DATA SUPPLIED ▸
==========
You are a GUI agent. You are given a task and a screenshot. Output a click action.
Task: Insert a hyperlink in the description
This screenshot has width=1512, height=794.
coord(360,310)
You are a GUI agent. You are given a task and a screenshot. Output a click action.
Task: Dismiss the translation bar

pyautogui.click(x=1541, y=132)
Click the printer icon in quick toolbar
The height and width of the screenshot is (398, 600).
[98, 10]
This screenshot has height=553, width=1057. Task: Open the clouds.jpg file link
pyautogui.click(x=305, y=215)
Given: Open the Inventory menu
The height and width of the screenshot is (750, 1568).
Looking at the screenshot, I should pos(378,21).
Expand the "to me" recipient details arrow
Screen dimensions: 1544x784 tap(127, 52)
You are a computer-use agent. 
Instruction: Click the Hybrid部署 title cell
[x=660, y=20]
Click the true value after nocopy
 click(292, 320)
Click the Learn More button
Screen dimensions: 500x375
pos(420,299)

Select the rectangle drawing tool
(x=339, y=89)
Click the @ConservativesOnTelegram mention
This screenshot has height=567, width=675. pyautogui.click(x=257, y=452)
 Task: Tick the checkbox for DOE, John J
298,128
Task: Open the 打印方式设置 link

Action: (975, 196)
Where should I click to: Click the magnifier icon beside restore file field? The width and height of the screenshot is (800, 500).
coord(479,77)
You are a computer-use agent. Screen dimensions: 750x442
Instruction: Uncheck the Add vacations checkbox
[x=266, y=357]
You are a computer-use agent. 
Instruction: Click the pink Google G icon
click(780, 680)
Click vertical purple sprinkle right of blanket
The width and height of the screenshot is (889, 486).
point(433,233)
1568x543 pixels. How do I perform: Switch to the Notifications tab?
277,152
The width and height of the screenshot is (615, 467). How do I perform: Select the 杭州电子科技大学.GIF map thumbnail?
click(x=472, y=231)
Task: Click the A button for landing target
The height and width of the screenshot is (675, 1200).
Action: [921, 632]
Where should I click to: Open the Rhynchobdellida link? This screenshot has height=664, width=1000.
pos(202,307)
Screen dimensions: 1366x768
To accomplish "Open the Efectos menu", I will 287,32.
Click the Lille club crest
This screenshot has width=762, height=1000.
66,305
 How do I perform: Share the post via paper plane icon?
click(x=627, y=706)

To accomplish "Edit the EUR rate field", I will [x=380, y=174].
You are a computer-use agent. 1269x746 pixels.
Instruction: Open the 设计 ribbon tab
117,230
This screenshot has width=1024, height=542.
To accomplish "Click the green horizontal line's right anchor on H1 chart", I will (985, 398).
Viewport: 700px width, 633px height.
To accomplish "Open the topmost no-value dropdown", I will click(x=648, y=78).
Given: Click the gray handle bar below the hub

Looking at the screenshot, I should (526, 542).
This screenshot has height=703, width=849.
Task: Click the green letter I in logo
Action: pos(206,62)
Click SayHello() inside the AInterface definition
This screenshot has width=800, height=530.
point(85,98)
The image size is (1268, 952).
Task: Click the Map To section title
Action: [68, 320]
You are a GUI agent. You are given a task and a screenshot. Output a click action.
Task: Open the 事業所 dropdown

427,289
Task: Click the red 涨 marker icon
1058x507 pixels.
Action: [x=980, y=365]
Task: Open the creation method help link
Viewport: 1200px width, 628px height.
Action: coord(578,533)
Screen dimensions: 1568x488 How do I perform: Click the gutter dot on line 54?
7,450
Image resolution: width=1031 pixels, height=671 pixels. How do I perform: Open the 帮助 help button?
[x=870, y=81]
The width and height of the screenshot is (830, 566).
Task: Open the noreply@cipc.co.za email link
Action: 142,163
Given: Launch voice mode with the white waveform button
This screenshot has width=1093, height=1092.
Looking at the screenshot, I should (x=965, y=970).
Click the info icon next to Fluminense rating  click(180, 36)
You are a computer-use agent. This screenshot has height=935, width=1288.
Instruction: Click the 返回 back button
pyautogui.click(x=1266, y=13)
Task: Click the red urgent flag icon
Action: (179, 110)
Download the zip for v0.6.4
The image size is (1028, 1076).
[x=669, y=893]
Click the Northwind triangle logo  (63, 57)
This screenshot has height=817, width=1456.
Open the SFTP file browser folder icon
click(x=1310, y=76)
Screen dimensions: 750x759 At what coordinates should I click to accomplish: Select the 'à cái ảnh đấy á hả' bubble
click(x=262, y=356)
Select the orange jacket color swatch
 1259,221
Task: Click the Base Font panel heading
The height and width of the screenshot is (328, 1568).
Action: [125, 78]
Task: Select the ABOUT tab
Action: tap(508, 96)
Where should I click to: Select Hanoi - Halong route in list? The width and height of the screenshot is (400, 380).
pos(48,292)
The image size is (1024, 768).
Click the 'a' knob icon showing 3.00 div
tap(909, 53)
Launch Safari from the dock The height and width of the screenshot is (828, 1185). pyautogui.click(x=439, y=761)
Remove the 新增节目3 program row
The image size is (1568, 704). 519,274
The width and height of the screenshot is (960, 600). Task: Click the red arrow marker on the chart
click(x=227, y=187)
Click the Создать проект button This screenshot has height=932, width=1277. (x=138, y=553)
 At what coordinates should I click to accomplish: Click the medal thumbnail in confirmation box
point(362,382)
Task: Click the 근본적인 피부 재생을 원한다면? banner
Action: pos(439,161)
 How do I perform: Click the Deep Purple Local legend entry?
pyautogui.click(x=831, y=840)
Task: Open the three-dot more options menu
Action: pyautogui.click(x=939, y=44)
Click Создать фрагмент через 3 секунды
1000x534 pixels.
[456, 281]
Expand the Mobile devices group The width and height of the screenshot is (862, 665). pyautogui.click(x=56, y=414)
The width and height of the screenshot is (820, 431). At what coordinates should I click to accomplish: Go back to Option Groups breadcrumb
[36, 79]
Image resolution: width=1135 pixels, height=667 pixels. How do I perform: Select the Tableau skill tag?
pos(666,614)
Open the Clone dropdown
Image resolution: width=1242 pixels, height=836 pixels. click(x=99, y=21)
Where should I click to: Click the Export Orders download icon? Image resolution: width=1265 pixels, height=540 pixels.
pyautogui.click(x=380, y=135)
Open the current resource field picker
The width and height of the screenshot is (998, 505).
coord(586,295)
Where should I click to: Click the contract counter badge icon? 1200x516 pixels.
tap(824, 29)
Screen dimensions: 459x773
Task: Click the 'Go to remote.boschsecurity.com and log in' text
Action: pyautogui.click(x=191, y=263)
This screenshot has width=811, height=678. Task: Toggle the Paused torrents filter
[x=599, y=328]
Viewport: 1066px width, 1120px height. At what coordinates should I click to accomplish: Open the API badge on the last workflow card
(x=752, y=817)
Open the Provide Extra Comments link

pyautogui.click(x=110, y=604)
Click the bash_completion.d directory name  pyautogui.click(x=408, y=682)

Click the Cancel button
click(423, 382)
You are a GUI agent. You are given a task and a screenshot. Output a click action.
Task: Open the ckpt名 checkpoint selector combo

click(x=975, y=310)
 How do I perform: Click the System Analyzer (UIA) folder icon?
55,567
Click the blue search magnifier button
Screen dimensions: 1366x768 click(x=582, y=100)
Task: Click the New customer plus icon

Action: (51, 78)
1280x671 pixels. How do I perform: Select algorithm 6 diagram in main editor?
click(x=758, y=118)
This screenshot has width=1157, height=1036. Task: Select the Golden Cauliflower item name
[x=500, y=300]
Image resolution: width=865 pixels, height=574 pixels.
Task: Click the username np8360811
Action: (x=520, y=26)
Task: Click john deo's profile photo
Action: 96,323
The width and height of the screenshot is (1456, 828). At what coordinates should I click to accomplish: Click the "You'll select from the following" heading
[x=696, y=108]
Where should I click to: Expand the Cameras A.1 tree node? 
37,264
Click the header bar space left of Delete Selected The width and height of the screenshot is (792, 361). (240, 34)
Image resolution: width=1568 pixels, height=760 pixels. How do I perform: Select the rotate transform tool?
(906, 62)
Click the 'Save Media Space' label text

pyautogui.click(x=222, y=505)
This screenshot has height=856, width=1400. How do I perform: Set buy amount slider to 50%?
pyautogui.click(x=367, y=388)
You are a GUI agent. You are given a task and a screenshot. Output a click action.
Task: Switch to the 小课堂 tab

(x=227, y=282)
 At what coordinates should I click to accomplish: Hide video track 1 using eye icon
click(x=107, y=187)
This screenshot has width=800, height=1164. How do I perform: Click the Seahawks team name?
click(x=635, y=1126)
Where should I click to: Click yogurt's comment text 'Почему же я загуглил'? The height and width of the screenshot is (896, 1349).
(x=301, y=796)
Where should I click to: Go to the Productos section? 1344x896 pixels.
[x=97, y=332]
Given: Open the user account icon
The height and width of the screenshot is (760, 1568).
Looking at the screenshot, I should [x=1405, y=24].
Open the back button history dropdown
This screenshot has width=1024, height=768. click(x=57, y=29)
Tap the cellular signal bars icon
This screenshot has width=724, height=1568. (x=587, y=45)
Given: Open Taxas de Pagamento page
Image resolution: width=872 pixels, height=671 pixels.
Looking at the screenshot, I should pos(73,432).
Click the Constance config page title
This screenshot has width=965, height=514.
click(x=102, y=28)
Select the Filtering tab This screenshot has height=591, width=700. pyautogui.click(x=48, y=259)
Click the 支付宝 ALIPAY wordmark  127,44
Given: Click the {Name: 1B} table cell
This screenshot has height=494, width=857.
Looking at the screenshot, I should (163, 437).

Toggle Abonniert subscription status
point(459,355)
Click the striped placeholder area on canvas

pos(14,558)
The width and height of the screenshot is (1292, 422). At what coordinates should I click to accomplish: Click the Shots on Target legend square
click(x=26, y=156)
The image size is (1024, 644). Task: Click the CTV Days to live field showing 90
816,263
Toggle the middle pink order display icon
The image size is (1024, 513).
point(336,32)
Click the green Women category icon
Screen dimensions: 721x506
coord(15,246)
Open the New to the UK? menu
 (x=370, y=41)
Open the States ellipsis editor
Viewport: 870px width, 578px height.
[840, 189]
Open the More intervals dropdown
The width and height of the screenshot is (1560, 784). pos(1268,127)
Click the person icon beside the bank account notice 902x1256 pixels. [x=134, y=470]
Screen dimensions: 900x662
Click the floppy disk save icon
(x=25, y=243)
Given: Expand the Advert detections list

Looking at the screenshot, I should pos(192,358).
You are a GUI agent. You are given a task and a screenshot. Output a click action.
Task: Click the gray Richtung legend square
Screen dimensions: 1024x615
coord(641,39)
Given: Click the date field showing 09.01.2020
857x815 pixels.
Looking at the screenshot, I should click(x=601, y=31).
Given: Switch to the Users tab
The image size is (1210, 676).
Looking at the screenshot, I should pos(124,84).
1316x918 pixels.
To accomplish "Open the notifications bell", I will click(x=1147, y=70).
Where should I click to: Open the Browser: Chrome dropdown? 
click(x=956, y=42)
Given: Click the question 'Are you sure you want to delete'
==========
PROMPT ▸ Return exactly what appears above, from the first line of the entries to the line with "Click the printer icon in quick toolbar", inclusive.

ANSWER ▸
You are a GUI agent. You are given a task and a screenshot. Output a click action.
Task: Insert a hyperlink in the description
This screenshot has width=1512, height=794.
coord(360,310)
You are a GUI agent. You are given a task and a screenshot. Output a click action.
Task: Dismiss the translation bar

pyautogui.click(x=1541, y=132)
Click the printer icon in quick toolbar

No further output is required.